So what you really are saying about the Helion team is that they know each other because primarily, they have only ever worked with each other. And that previous work (if any) by team members was on small scale plasma concepts that did not really generate any interest in the main stream.
So again, I ask, why is it they do not have any of the top tier on their team? Slough, while knowledgeable in certain lanes, is really better at promises and marketing than product and advancement. What did happen with his (self promoted really) fusion engine?
I am not saying they are doing nothing, I am merely proposing that you think about if they are really doing as much as you think.
If you want to consider which fusion approach is best, then you need to put them all on the same ruler. Not cherry pick what you think are important singular points.
As Bob Hirsch pointed out, the best ruler on the table today is EPRI's.
To boil down his points into my framework: Stability, Materials, Economic Viability.
Any energetic compression, and especially cyclic compression approach is going to have issues with stability when attempting to reach Q>1 regimes. Instability = real dangers of significant down-times due to re-start requirements or machine failures resulting in reduced service life and / or repairs.

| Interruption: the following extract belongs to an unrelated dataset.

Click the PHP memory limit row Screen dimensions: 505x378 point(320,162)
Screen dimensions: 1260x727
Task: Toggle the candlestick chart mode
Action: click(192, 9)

Materials is an issue that every project faces. In real, full scale, operating plants between radiation induced material dynamics, and simply the ability to materially handle the proposed primary and support system operating regimes, this remains the biggest hurdle in my mind. There are things we don't know that we don't know, and there are things that we do know, but don't know how to solve. The simpler the machine, the better of it is materially. The complexity of some approaches regarding core and supporting systems moving parts and extreme requirements is already a good indicator of the risk faced to ever achieve an actual sustainable functional design.
Economic Viability is its own issue, and is also driven by the first two. Bottom line, it is an engineering issue. Can we engineer a plant that will scale economically, in the simple balance of cost of goods sold verses market value.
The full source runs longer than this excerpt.